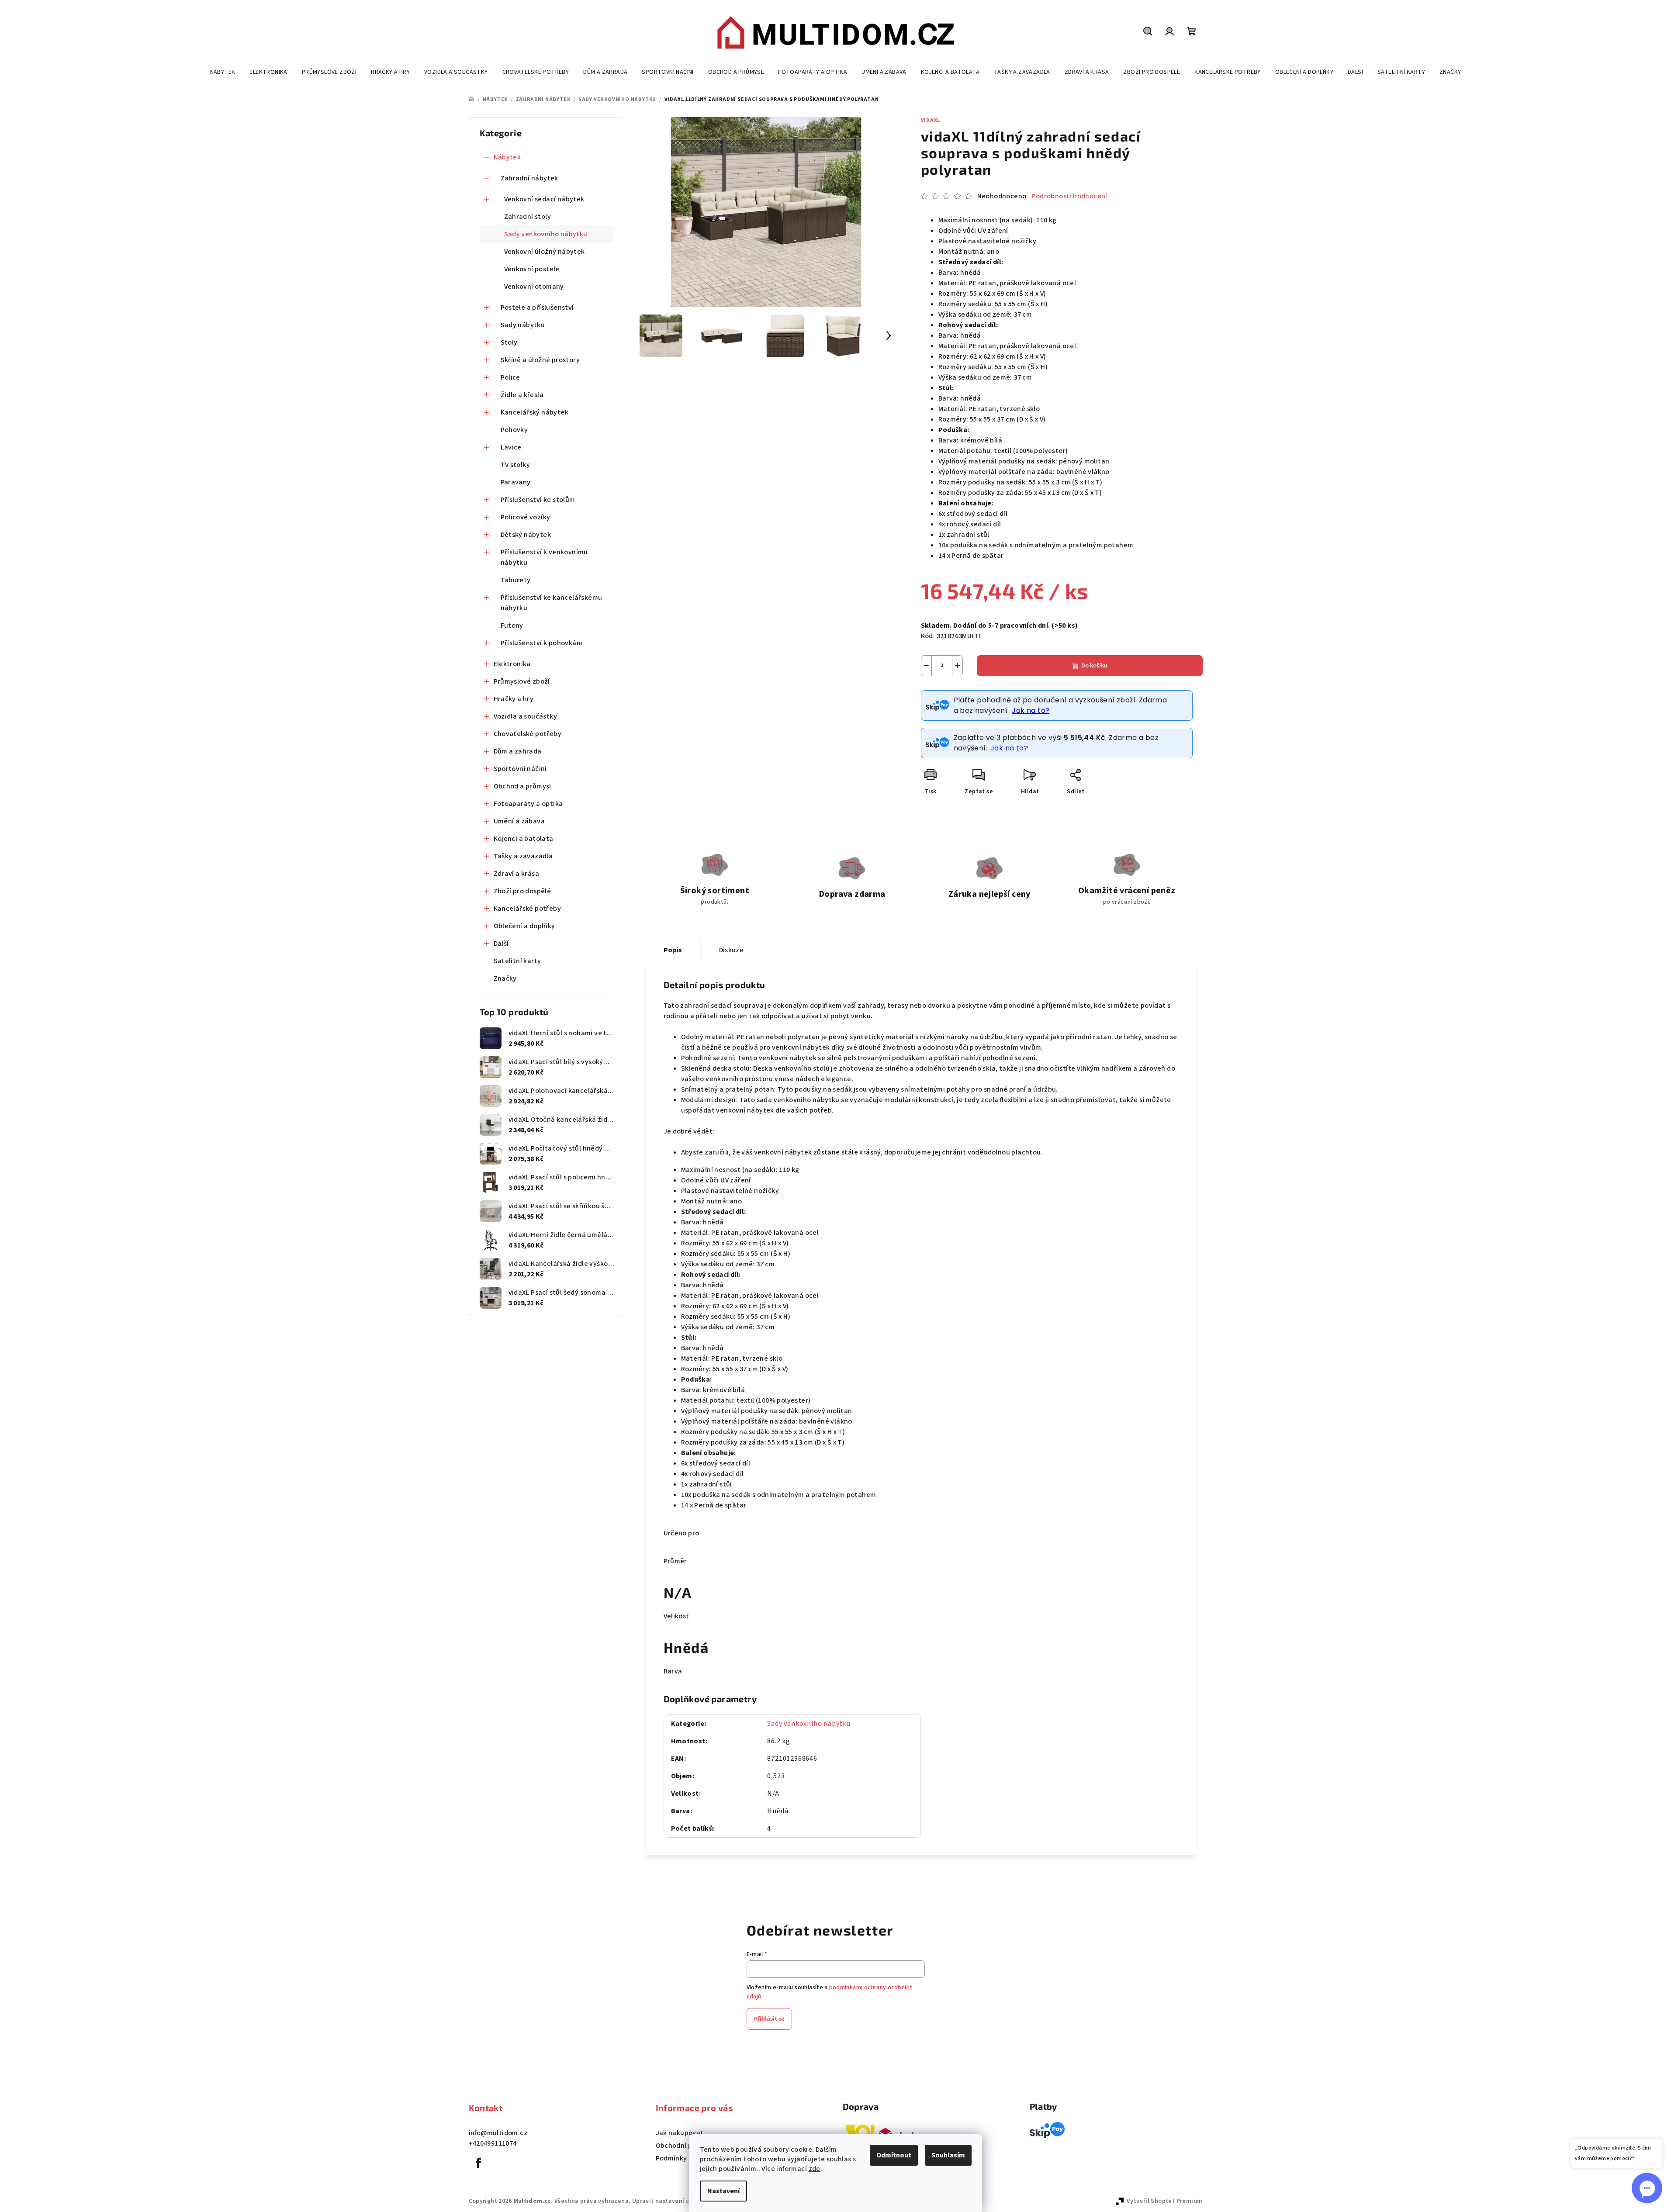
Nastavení (723, 2191)
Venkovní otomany (534, 286)
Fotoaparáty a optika (528, 804)
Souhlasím (948, 2155)
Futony (512, 625)
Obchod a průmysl (522, 786)
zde (814, 2169)
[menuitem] (222, 72)
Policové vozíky (525, 517)
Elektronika (512, 664)
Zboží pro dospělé (522, 891)
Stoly (509, 342)
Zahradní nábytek (529, 178)
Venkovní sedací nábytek (544, 199)
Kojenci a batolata (524, 838)
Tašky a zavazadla (523, 856)
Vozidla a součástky (525, 716)
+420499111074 (493, 2143)
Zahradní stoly (527, 216)
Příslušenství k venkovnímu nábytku (544, 557)
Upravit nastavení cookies (670, 2201)
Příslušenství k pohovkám (542, 643)
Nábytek (507, 157)
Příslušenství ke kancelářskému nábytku (551, 603)
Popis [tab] (673, 950)
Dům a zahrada (518, 751)
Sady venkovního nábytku (546, 234)
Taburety (516, 580)
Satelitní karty (517, 961)
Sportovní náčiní (520, 769)
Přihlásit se (769, 2019)
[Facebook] (479, 2163)
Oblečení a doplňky (524, 926)
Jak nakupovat (680, 2133)
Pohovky (514, 430)
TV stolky (515, 465)
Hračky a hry (514, 699)
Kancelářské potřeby (527, 908)
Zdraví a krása (517, 873)
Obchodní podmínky (688, 2145)
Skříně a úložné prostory (540, 360)
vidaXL (931, 120)
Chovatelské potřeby (528, 734)
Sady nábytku (523, 325)
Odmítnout (893, 2155)
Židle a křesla (522, 395)
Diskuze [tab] (731, 950)
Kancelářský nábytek (535, 412)
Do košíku (1094, 665)
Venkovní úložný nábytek (544, 251)
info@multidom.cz (498, 2133)
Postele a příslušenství (537, 307)
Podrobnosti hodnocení (1069, 196)
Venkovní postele (532, 269)
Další (501, 943)
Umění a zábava (519, 821)
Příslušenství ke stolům (538, 500)
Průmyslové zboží (522, 681)
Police (510, 377)
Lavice (511, 447)
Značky (505, 978)
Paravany (516, 482)
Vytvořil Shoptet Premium (1165, 2201)
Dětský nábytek (526, 534)
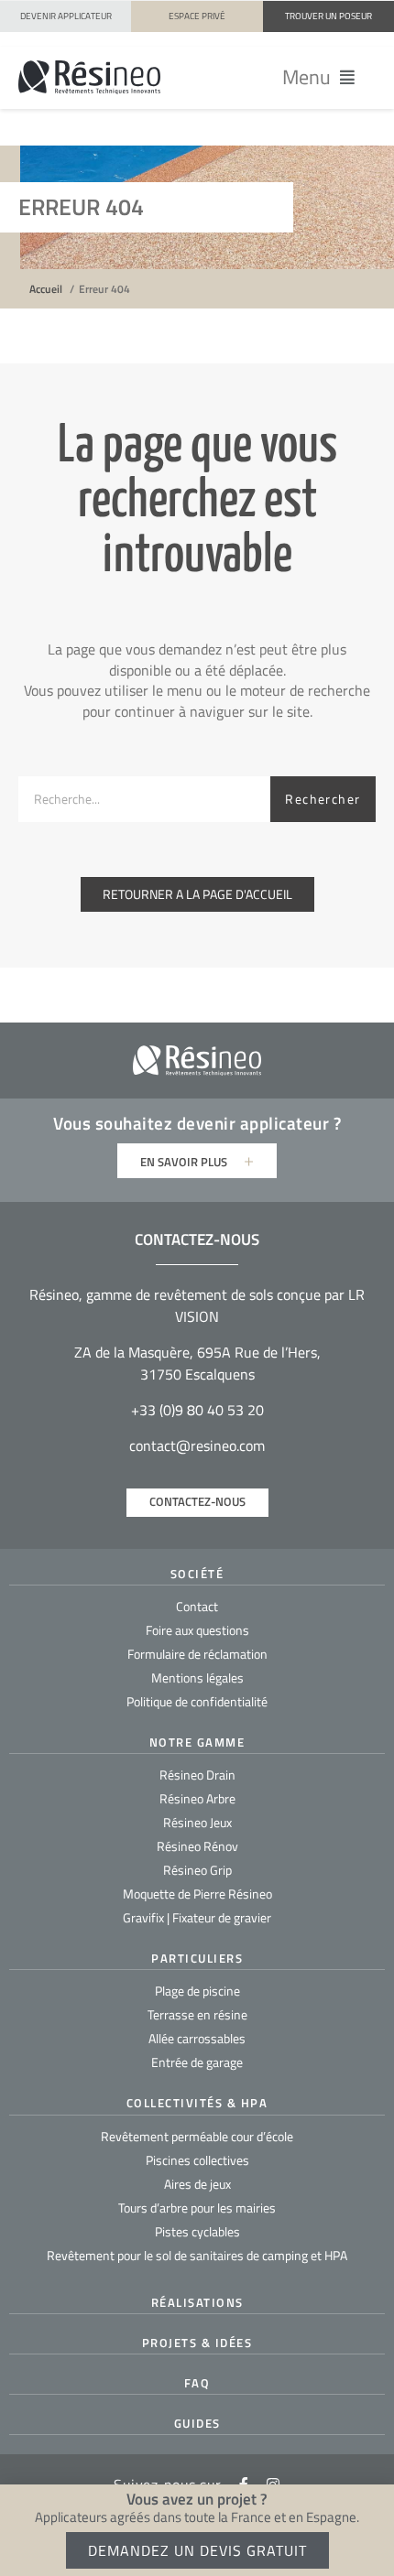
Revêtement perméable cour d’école (197, 2136)
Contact (197, 1606)
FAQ (197, 2383)
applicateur (285, 1122)
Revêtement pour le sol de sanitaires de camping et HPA (197, 2255)
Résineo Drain (197, 1774)
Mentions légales (197, 1677)
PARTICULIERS (197, 1958)
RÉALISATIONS (197, 2302)
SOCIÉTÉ (197, 1573)
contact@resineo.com (197, 1445)
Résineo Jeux (197, 1822)
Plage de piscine (197, 1990)
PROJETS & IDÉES (197, 2342)
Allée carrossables (197, 2038)
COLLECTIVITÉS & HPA (197, 2103)
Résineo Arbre (197, 1798)
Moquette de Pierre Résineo (197, 1893)
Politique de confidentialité (197, 1701)
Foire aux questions (197, 1630)
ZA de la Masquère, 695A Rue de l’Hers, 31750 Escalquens (197, 1363)
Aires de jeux (197, 2183)
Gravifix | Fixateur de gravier (197, 1917)
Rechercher (322, 798)
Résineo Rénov (197, 1846)
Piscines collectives (197, 2160)
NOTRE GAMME (197, 1742)
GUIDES (197, 2423)
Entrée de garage (197, 2062)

•••••

▶ _WHAT TO DO_
All that is wanted is a faithful reproduction of the line above with "Futony (512, 625)", the line with "Dům a zahrada (518, 751)", and every line in between.

▶ _TASK RESULT_
Futony (512, 625)
Obchod a průmysl (522, 786)
zde (814, 2169)
[menuitem] (222, 72)
Policové vozíky (525, 517)
Elektronika (512, 664)
Zboží pro dospělé (522, 891)
Stoly (509, 342)
Zahradní nábytek (529, 178)
Venkovní sedací nábytek (544, 199)
Kojenci a batolata (524, 838)
Tašky a zavazadla (523, 856)
Vozidla a součástky (525, 716)
+420499111074 (493, 2143)
Zahradní stoly (527, 216)
Příslušenství k venkovnímu nábytku (544, 557)
Upravit nastavení cookies (670, 2201)
Příslušenství k pohovkám (542, 643)
Nábytek (507, 157)
Příslušenství ke kancelářskému nábytku (551, 603)
Popis [tab] (673, 950)
Dům a zahrada (518, 751)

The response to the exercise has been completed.